Earthquake Report: Chile!

The aftershocks from the 2015.09.16 M 8.3 Chile earthquake continue. Today was an earthquake with magnitude M = 6.3. Here is the USGS website for today’s earthquake. I presented a comprehensive review of Chile’s historic seismicity, as well as the seismicity from 2015, here. I also presnt a summary of the seismicity in this region from 2000-2015 here.
Below is my interpretive map for today’s earthquake. I have plotted the epicenters (using the USGS earthquake feed kml) for the past 30 days with magnitudes 2.5 or greater, with color representing depth. I also include the slab depth contours from Hayes et al. (2012). These are the depth contours for the fault interface of the subduction zone. I discuss this further in my Chile 2015 Earthquake Report. The M 6.3 earthquake has a depth of ~31.5 km, which modestly fits the slab contours (the three shallowest contours are labeled in red). I also plot the historic earthquake slip regions in green (Beck et al., 1998). I include the earthquake intensity, using the USGS Modified Mercalli Intensity Scale. The largest MMI intensity contour is VI. I plot the location of the Juan de Fernandez Ridge in yellow, which may be controling the segmentation of faulting along this subduction zone (von Huene et al., 1997).
I placed a moment tensor / focal mechanism legend in the upper right corner of the map. There is more material from the USGS web sites about moment tensors and focal mechanisms (the beach ball symbols). Both moment tensors and focal mechanisms are solutions to seismologic data that reveal two possible interpretations for fault orientation and sense of motion. One must use other information, like the regional tectonics, to interpret which of the two possibilities is more likely.

Here is the map that I include as an inset map. This map shows the extent of the 2010 and 2015 subduction zone earthquakes in Chile.

I also placed a map from the USGS earthquake summary poster in the lower left corner (Hayes et al., 2015). The red rectangle shows the general location of the main map. The USGS plot epicenters for historic earthquakes on the map, along with the slab contours (Hayes et al., 2012). There are two cross sections plotted on the map (C-C’ on the north and D-D’ on the south). The USGS plot these hypocenters along these two cross sections and I include those. The 2015 earthquake patch is just south of cross section C-C’.

    Here is the legend for the hypocentral cross sections.

In the lower right corner I place a cross section from Melnick et al. (2006). This shows the prehistoric earthquake history on the left and a cross section of the subduction zone on the right. This cross section is in the region of the 2010 subduction zone earthquake. Above the Melnick et al. (2006) figure I include the space-time diagram from Beck et al. (1998 ) showing the along strike length of prehistoric earthquakes in the central subduction zone.
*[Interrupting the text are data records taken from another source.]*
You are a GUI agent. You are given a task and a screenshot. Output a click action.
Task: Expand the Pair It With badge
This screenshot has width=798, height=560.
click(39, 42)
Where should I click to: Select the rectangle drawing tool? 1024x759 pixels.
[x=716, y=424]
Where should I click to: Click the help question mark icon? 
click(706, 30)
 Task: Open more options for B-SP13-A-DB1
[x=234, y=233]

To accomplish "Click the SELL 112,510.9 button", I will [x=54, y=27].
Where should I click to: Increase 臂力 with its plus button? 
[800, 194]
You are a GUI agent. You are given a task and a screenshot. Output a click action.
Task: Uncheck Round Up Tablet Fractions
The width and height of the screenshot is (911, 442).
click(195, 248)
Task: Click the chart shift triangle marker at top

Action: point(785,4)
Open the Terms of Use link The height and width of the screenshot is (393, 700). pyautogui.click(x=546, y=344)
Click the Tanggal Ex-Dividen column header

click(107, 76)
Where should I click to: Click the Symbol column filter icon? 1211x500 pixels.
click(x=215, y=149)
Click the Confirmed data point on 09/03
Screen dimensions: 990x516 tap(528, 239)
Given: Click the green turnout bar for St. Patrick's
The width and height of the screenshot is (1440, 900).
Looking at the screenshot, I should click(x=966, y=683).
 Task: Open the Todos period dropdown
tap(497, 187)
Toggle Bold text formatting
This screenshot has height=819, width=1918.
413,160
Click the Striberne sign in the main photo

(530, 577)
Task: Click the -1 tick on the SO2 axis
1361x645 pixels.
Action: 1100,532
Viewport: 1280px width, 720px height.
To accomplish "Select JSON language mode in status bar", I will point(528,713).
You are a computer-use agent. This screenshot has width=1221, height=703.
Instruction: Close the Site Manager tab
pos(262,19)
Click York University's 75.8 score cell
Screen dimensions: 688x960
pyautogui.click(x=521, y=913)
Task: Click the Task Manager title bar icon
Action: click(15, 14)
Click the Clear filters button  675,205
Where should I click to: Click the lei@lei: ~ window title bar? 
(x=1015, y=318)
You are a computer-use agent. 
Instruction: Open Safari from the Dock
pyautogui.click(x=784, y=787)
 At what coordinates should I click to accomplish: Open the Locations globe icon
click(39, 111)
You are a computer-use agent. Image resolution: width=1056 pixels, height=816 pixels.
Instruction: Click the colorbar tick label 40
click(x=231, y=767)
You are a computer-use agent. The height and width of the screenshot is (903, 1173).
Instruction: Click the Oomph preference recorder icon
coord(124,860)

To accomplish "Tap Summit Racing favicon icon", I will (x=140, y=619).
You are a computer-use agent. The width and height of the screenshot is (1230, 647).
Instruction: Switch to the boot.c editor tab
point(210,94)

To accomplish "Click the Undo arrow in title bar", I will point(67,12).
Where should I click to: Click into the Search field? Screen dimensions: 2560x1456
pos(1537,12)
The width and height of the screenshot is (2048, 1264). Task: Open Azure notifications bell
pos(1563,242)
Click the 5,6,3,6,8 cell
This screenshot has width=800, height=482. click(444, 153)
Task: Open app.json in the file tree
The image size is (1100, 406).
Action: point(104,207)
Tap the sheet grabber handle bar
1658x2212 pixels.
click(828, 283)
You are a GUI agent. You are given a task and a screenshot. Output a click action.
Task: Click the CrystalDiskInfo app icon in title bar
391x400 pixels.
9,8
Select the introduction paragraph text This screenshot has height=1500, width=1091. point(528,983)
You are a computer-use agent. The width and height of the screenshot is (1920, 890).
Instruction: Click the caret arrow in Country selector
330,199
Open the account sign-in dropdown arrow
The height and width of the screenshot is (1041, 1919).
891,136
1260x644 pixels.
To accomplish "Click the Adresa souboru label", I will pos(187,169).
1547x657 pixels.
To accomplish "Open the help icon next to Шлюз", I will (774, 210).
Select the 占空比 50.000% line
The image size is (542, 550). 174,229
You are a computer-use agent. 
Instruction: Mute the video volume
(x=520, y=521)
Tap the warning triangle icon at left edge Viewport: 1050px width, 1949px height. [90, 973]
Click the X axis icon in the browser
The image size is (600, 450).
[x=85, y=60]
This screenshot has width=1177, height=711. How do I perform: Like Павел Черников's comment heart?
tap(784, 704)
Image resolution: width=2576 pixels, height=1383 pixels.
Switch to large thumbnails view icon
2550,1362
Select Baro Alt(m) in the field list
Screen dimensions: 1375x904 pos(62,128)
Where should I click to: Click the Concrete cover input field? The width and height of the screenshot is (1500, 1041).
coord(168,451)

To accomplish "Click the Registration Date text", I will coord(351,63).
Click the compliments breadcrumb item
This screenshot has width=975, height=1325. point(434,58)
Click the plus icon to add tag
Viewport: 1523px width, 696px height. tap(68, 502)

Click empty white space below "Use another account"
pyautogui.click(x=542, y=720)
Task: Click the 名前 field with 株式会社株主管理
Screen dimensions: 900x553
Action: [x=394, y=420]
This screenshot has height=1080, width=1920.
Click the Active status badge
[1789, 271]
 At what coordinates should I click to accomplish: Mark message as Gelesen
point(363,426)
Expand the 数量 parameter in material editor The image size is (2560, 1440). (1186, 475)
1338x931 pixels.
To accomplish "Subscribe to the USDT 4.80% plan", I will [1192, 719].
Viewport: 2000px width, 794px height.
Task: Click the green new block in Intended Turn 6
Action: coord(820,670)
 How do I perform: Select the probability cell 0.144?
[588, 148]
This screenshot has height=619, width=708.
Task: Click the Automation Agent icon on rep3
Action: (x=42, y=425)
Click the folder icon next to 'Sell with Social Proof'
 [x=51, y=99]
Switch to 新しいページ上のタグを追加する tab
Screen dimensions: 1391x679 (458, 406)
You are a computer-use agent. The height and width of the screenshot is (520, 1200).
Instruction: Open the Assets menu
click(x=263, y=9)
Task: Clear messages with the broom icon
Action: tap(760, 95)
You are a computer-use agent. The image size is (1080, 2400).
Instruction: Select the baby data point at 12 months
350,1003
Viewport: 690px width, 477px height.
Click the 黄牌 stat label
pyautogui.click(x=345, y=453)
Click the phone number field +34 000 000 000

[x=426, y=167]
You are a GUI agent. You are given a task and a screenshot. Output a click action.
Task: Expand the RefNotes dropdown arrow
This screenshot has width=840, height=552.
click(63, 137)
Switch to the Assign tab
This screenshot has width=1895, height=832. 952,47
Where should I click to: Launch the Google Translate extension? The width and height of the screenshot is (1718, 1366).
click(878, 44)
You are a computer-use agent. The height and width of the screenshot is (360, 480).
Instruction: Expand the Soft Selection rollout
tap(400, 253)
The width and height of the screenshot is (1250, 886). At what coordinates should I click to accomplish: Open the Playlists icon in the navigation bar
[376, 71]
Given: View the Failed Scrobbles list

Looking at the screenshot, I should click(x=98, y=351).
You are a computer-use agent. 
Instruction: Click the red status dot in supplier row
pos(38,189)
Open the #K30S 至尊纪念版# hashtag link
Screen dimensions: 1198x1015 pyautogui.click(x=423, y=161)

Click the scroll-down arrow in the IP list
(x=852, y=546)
The map above shows these prehistoric rupture strike lengths as green lines (labeled with green labels). The 2015 earthquake series ruptured past the southern boundary of the 1943 earthquake and about 30% into the 1922 earthquake region. There is a small gap between the 2010 and 2015 earthquake series, which aligns with the Juan Fernandez Ridge (a fracture zone in the Nazca plate; von Huene et al., 1997; Rodrigo et al., 2014). This fracture zone appears to be a structural boundary to earthquake slip patches (subduction zone segmentation), at least for some earthquakes. Beck et al. (1998 ) show that possibly two earthquakes ruptured past this boundary (1730 A.D. and possibly 1647 A.D., though that is queried). This segment boundary appears to be rather persistent for the past ~500 years.

Here is the cross section of the subduction zone just to the south of this Sept/Nov 2015 swarm (Melnick et al., 2006). Below I include the text from the Melnick et al. (2006) figure caption as block text.

(A) Seismotectonic segments, rupture zones of historical subduction earthquakes, and main tectonic features of the south-central Andean convergent margin. Earthquakes were compiled from Lomnitz (1970, 2004), Kelleher (1972), Comte et al. (1986), Cifuentes (1989), Beck et al. (1998 ), and Campos et al. (2002). Nazca plate and trench are from Bangs and Cande (1997) and Tebbens and Cande (1997). Maximum extension of glaciers is from Rabassa and Clapperton (1990). F.Z.—fracture zone. (B) Regional morphotectonic units, Quaternary faults, and location of the study area. Trench and slope have been interpreted from multibeam bathymetry and seismic-reflection profiles (Reichert et al., 2002). (C) Profile of the offshore Chile margin at ~37°S, indicated by thick stippled line on the map and based on seismic-reflection profiles SO161-24 and ENAP-017. Integrated Seismological experiment in the Southern Andes (ISSA) local network seismicity (Bohm et al., 2002) is shown by dots; focal mechanism is from Bruhn (2003). Updip limit of seismogenic coupling zone from heat-fl ow measurements (Grevemeyer et al., 2003). Basal accretion of trench sediments from sandbox models (Lohrmann, 2002; Glodny et al., 2005). Convergence parameters from Somoza (1998 ).